- **INPUT**:
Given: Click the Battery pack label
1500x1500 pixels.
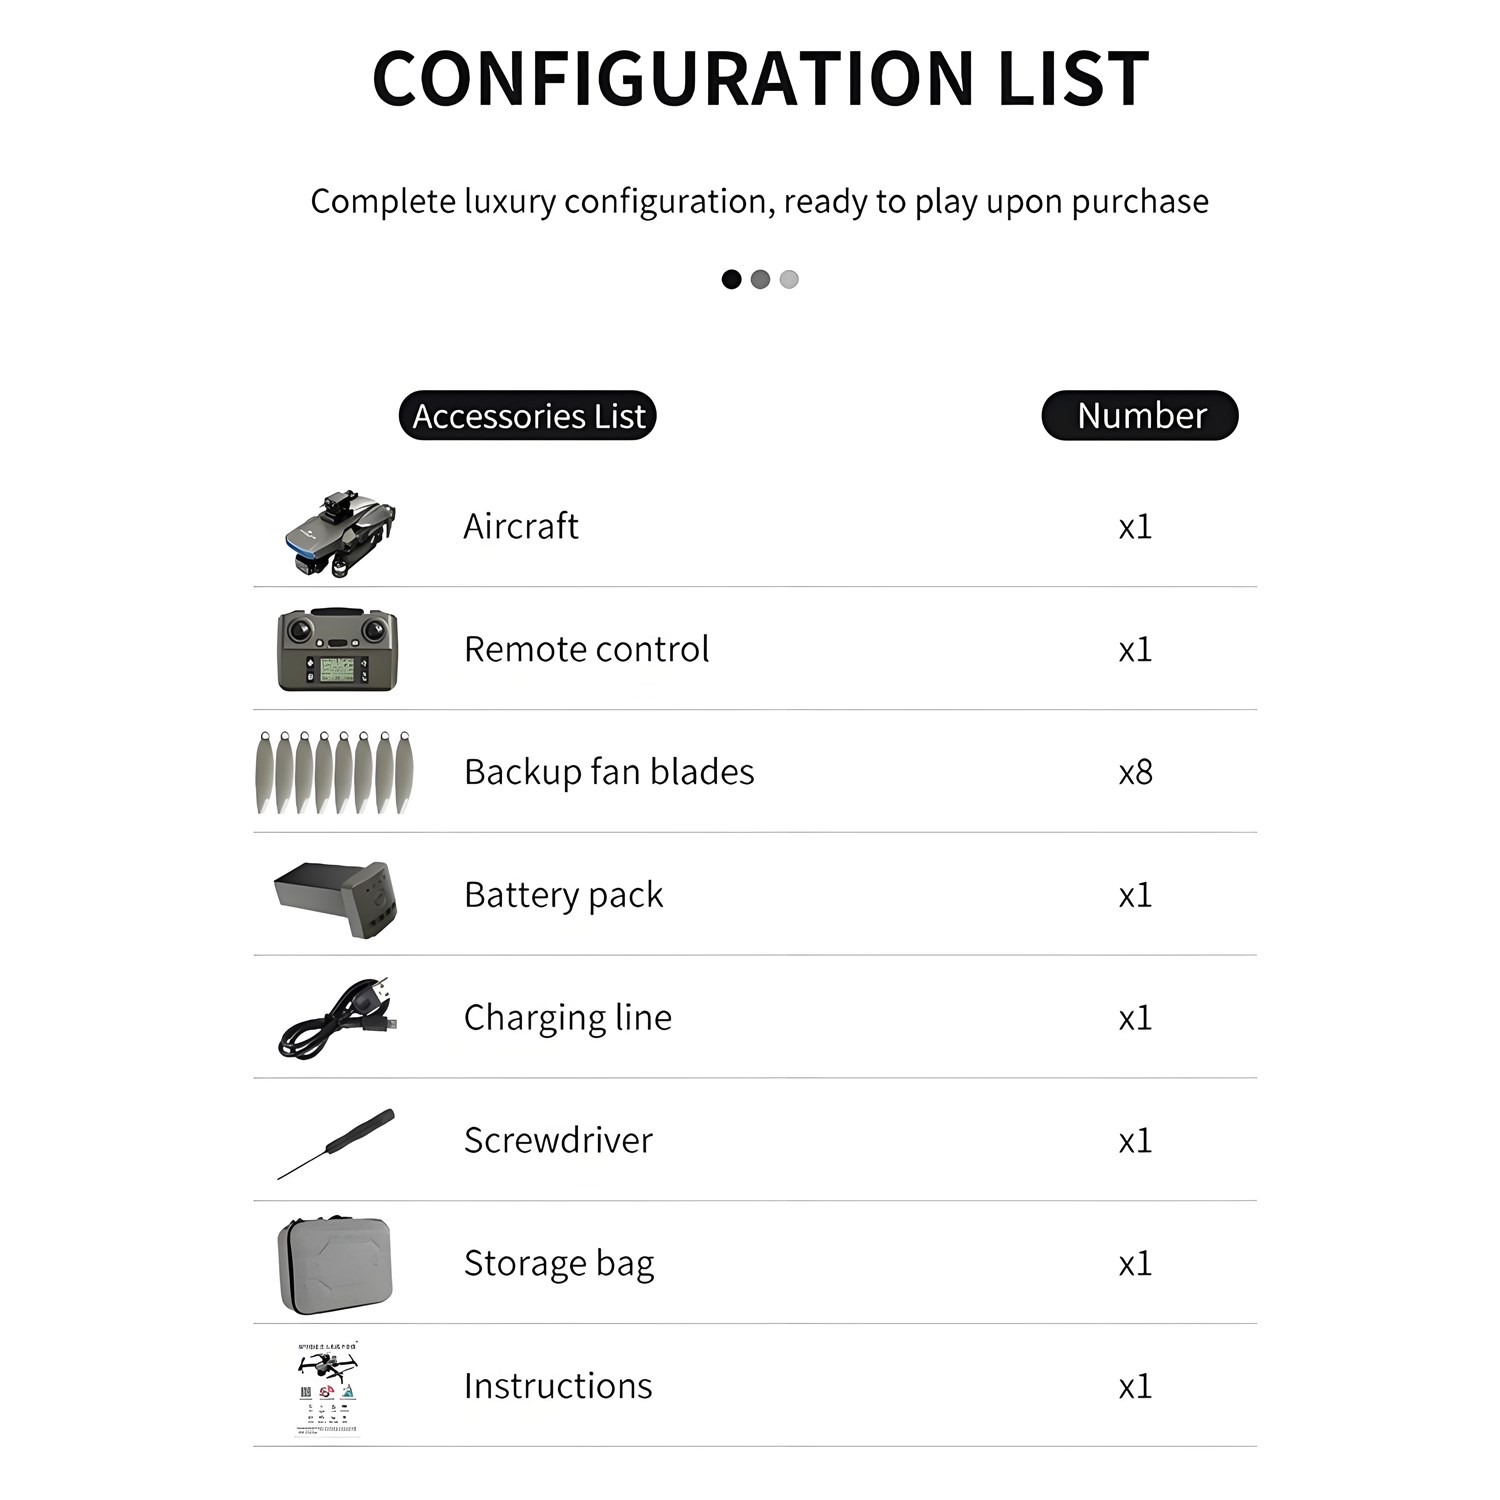Looking at the screenshot, I should [563, 895].
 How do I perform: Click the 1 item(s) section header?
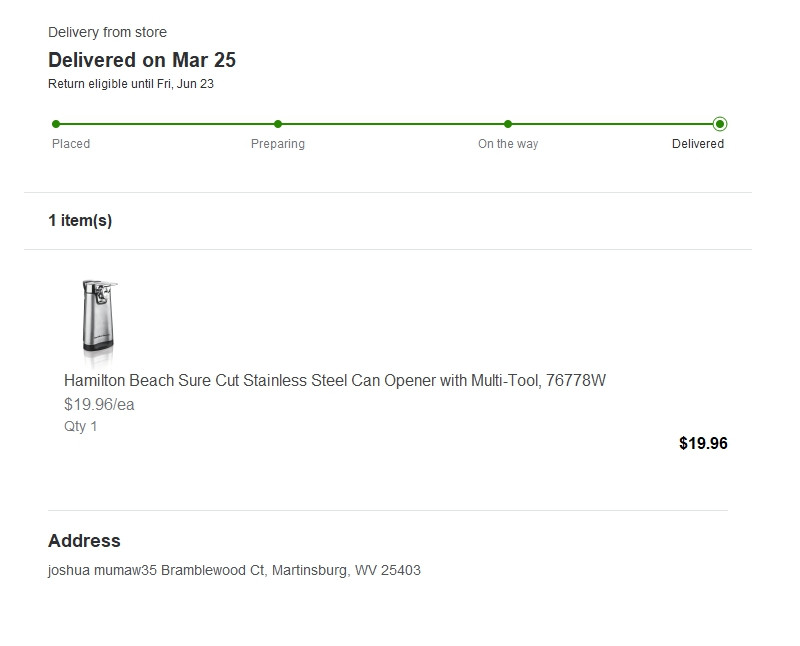(80, 221)
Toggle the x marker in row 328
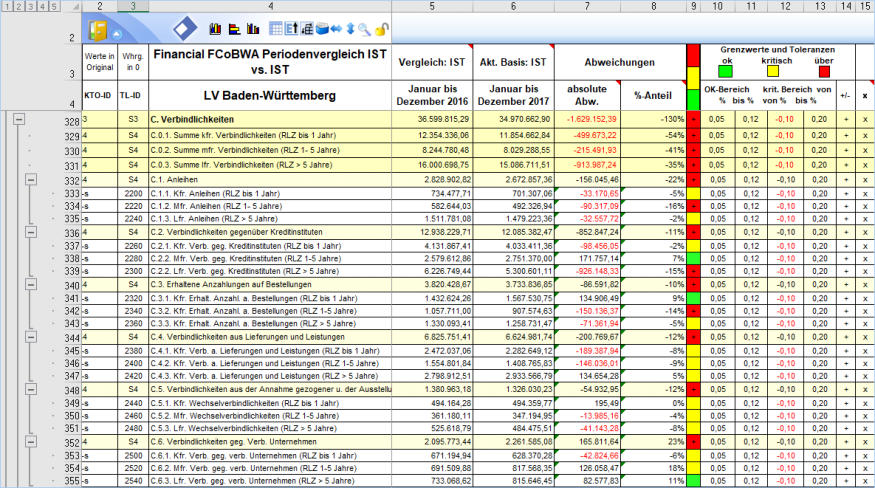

- **TASK**: Leave out the pictures, and write out all the remaining data above exactly.

- **PROBLEM SOLUTION**:
Given: Click the Battery pack label
1500x1500 pixels.
Looking at the screenshot, I should [563, 895].
 How do I perform: Click the 1 item(s) section header?
(80, 221)
Toggle the x marker in row 328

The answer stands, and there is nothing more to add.